Unfortunately sometimes difficult to follow, because HTTP authentication is full of twists and turns that don't usually let you do things stepwise.


So for now the question is: How do I actually prompt the user for the
passwords? My reason for using Basic Auth and changing the realm is to
make use of browsers' built-in popup auth mechanism. Is my solution of
just authenticating twice naive? Is there a way to control that
mechanism more manually (this is where my "change the AuthName in
code" idea came from)? If not that, then...? Create an HTML form on
the fly? (My gut says "eww" to that.) Any ideas you might have, including
where to go to read more, are welcome.

There is already plenty of stuff in the above paragraph to be answered.

What the browser displays in the title bar of its embedded authentication mechanism, is nothing else than the content of the "realm" of the "auth required" header that it receives back from the server. So you could "trick" that by fabricating this header (and the 401 response) yourself, instead of letting Apache send it. When the browser response will come back, it will have an "Authorization" header containing this same "realm" part that you sent, and since it is your authentication module catching this new request, you can deal with it too. I am also quite sure that you could, with mod_perl, go and play games with Apache to change it's notion of the "realm" you are in. But what I am not so sure of, are the unforeseen side-effects of doing that.

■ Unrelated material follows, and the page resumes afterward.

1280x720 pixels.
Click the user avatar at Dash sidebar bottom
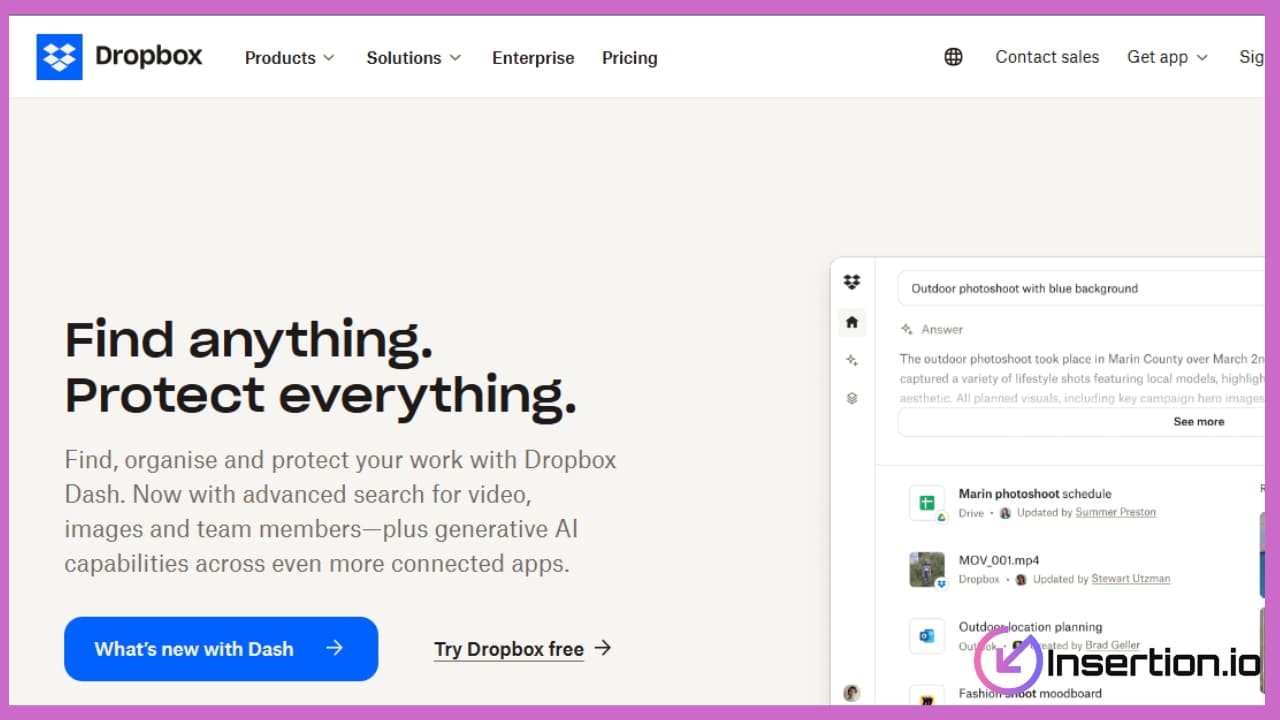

So I do believe that with your scheme, it may be better to go right away to your own login pages. You can either create them on-the-fly, or have a template on disk with some pre-defined kind of markers which you would replace by whatever message you want to place there. Which could even be things such as
<input name="hidden_param_1" type="hidden" value="%%%param_1%%%">
<input name="hidden_param_2" type="hidden" value="%%%param_2%%%">
...
which you find with a perl regexp and replace on the fly before sending the page to the user. Then when the user re-posts that form (remember, maybe 30 minutes later), you can re-read these parameters to remember where you're at. That may replace the cookie. Provided that you do not give the opportunity for an ill-intentioned user to save the received form to disk, play with the hidden values, and then re-post the modified form and gain some advantage by doing so.

For more ideas, the Apache::AuthCookie module and the other Apache::Auth* on CPAN are a good start.

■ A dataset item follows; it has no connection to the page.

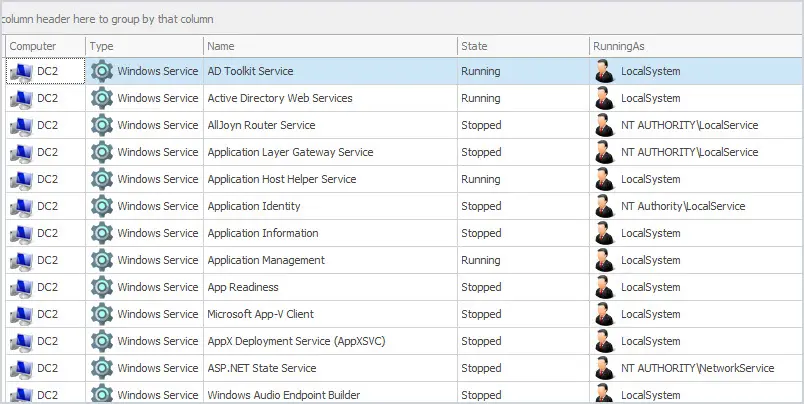
Task: Select computer icon in Active Directory Web Services row
Action: (x=21, y=98)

I think that the main thing to keep in mind, is that whenever you send back a response to the browser (whether it is a 401 or a 200 or whatever), the current request/response cycle is finished, done, forgotten, and the next request your module handles may be in 3 hours, come from another browser in another country, and be handled by another Apache child running another perl interpreter and another copy of your Auth module. And if this new request happens to be a second one from a browser with which you interacted before, you have to be able to tell that only by the content of this new request. (Whether that is because it contains a cookie, or because it posts some special parameter from a form is a matter of choice, it is not essential in the overall logic).
And never trust what the browser sends.  It may not even be a browser.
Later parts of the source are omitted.